[Screenshot grounding data]
★ ★ ★

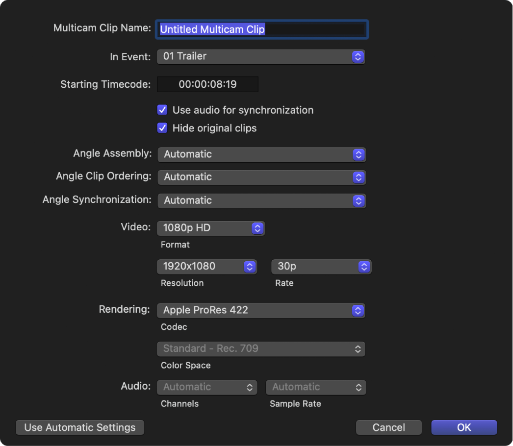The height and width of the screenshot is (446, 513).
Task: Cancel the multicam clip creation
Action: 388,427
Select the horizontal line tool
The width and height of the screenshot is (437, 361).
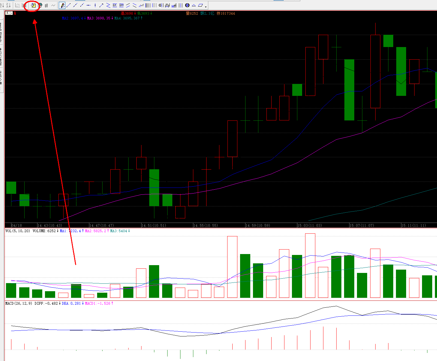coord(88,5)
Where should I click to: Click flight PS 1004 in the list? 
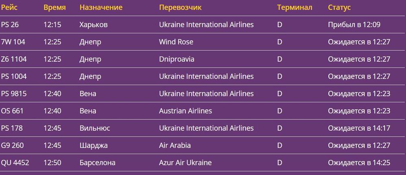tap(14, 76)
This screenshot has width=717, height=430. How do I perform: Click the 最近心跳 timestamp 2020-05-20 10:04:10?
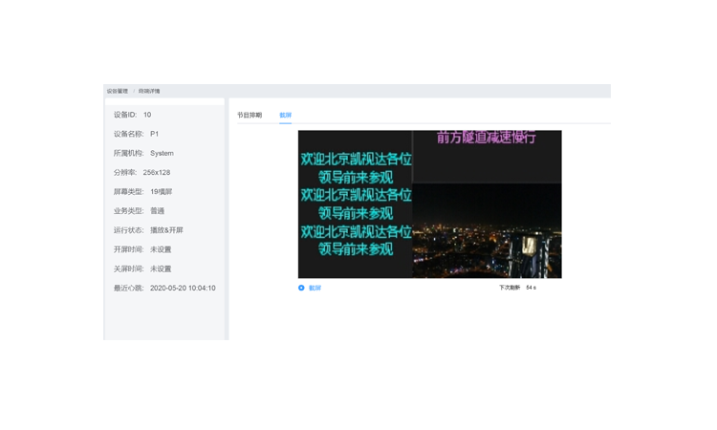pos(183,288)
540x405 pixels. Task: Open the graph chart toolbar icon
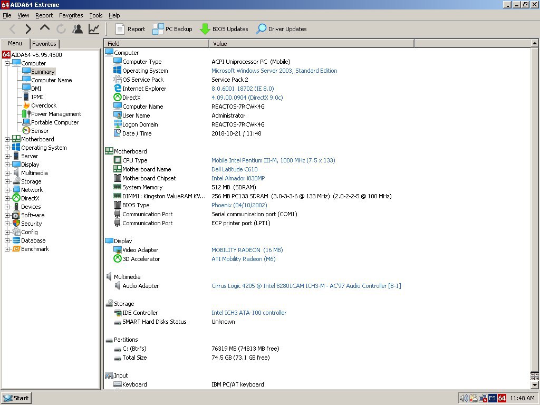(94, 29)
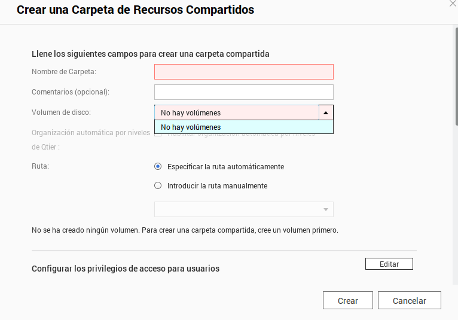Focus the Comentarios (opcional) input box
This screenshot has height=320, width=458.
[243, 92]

★ ★ ★

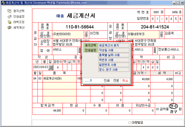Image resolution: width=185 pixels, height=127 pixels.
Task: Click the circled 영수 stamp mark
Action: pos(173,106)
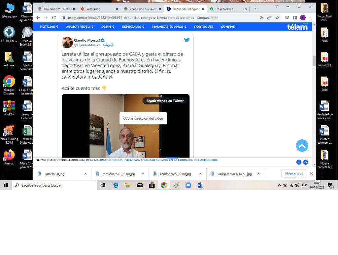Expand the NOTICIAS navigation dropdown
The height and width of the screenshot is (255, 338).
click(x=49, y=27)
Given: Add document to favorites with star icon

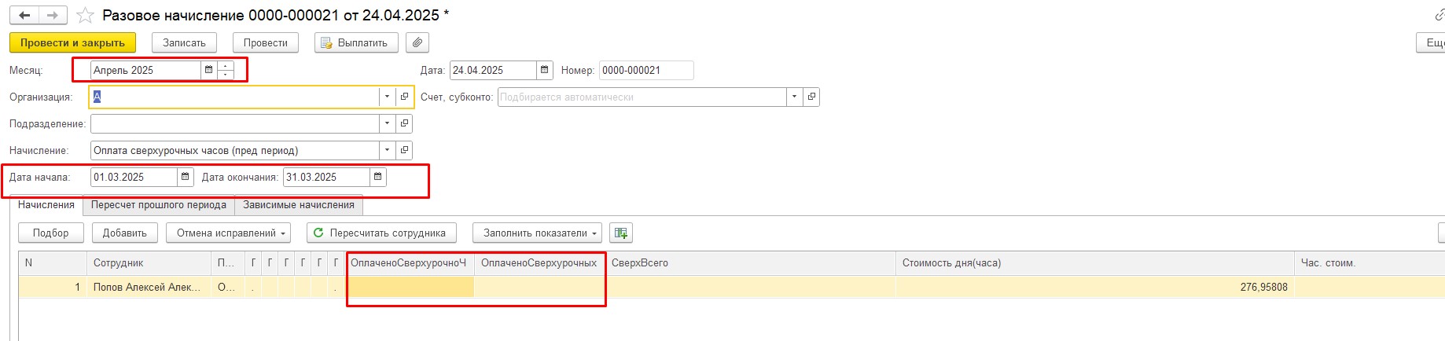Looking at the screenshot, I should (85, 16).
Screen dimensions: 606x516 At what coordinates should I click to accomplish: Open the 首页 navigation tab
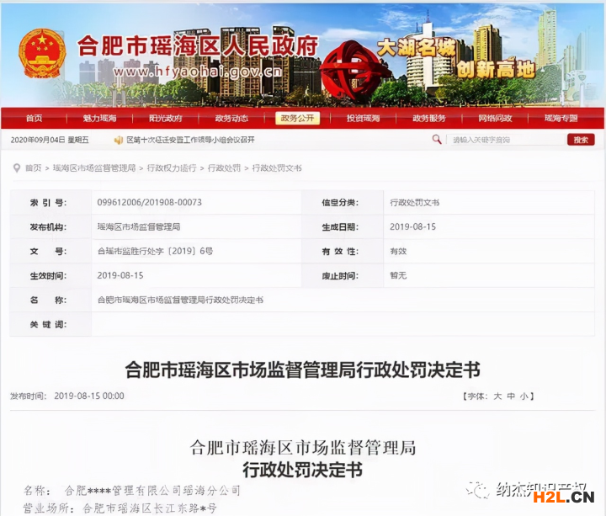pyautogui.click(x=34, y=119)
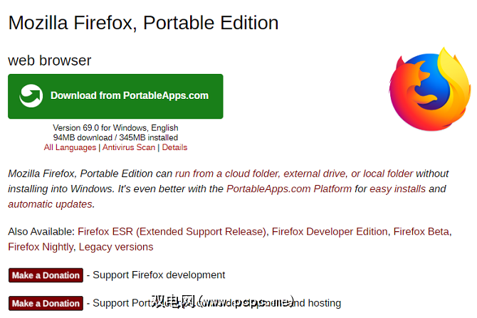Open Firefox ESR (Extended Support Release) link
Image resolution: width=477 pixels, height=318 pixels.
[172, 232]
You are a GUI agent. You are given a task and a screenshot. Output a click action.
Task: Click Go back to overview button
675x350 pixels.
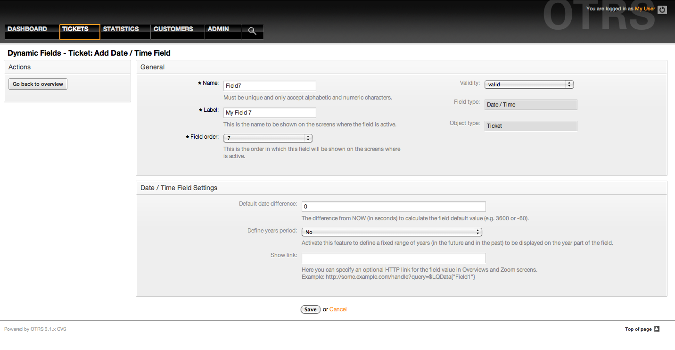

★ ★ ★

Looking at the data above, return every line from the one with "Task: Click Go back to overview button" down to the one with "675x350 pixels.", exactly and inclusively.

ANSWER FOR THIS EXERCISE:
Task: Click Go back to overview button
675x350 pixels.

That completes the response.